- [Problem requirements] Beginning with the line that holds "Task: Focus the Build command input field" and ending with the last line below, repeat each line exactly, leaving any pictures out.

- [Given information]

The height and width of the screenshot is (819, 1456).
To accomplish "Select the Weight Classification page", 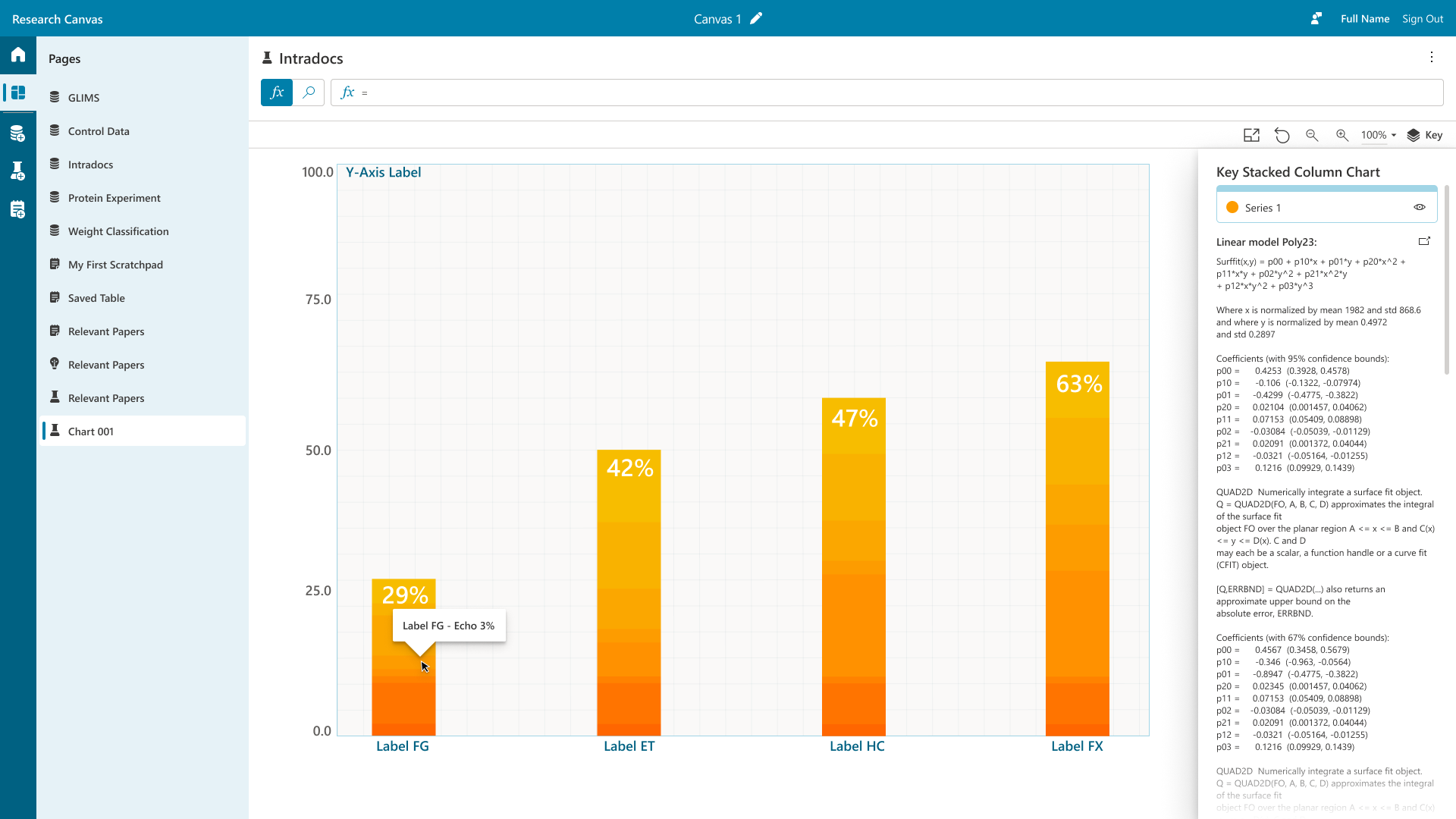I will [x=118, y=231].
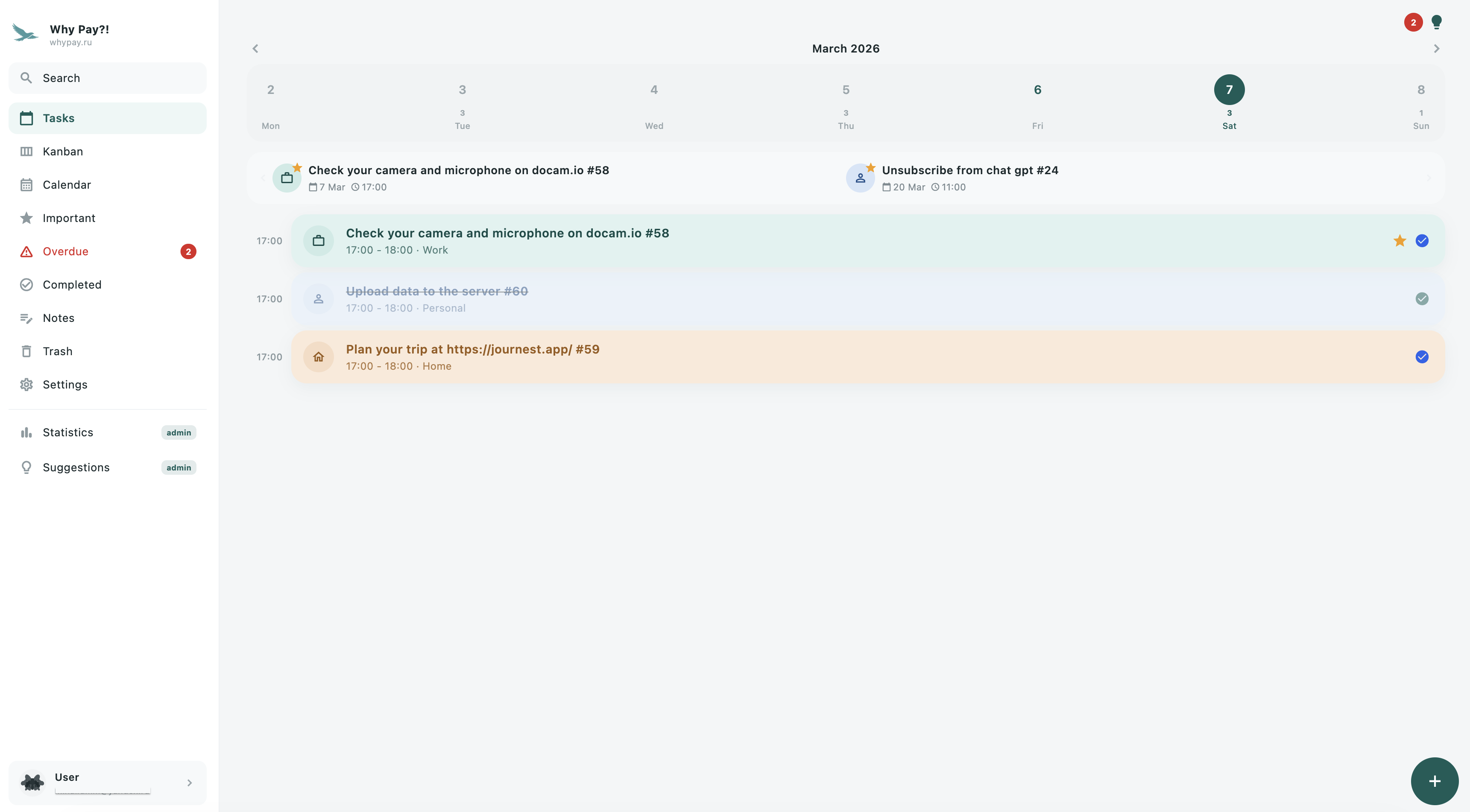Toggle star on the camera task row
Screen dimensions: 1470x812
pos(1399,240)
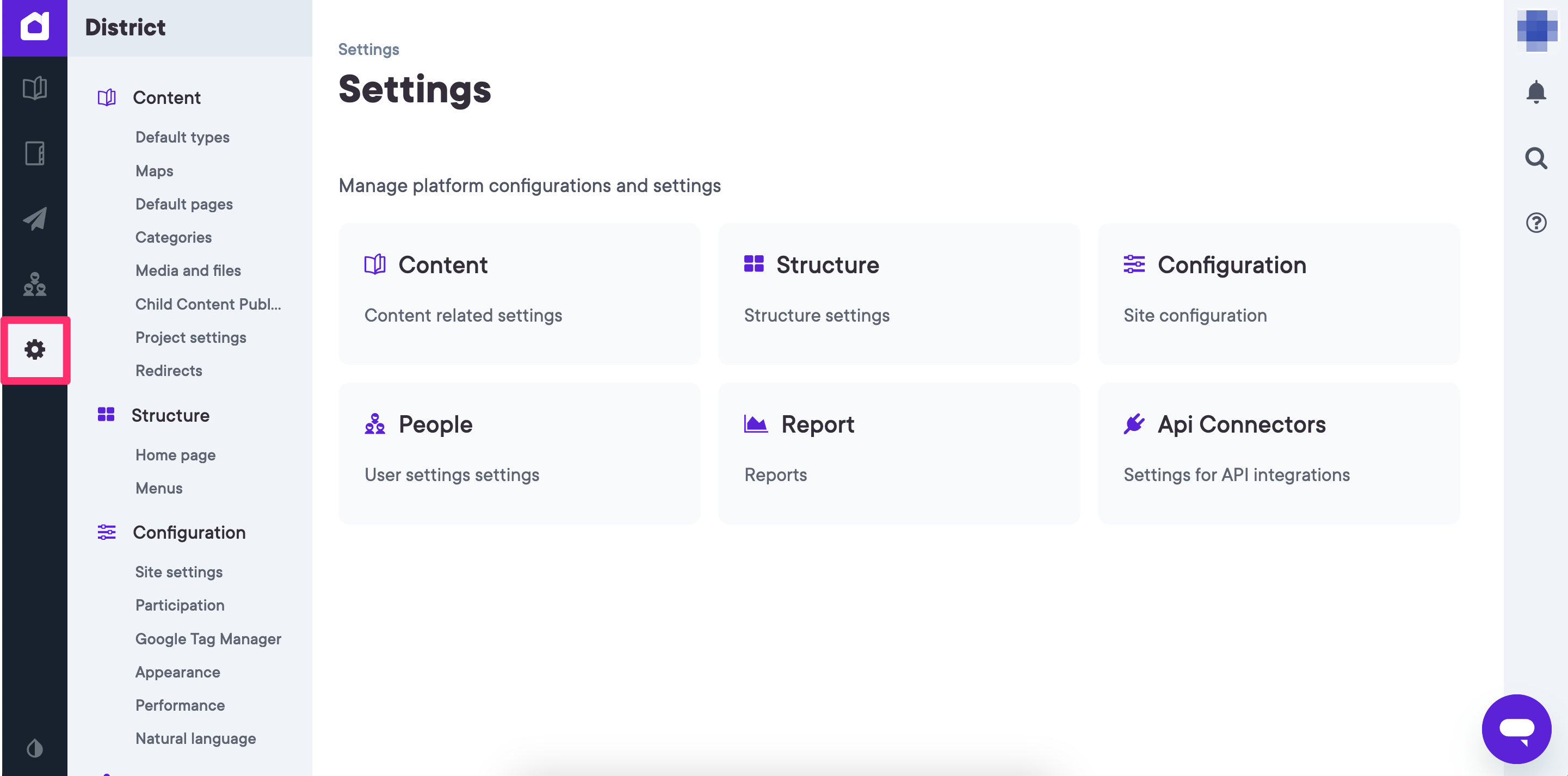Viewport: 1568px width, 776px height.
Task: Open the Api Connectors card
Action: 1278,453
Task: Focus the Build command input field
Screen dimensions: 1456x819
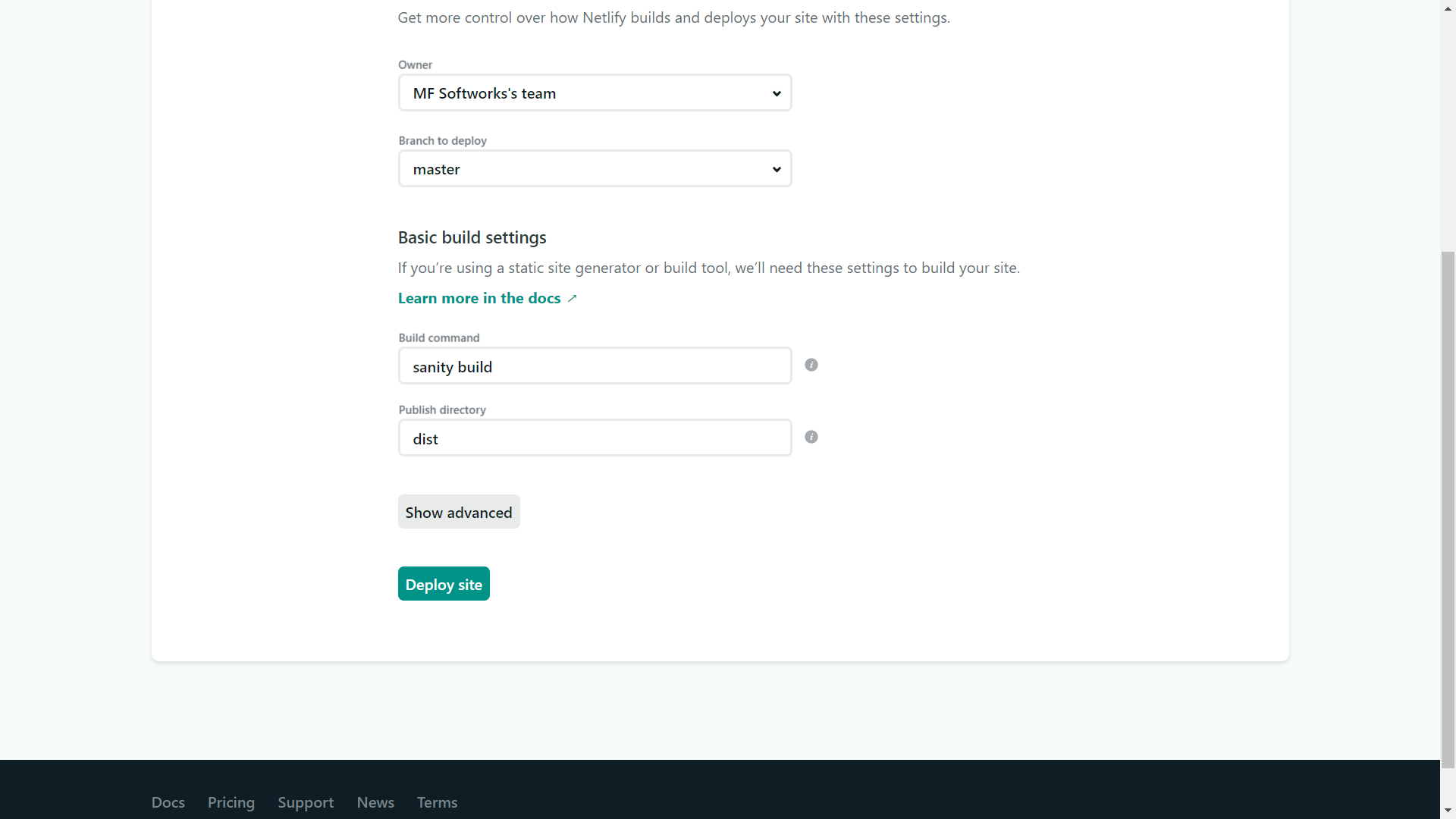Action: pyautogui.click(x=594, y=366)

- [Finished task]
Task: Focus the Build command input field
Screen dimensions: 1456x819
Action: pyautogui.click(x=594, y=366)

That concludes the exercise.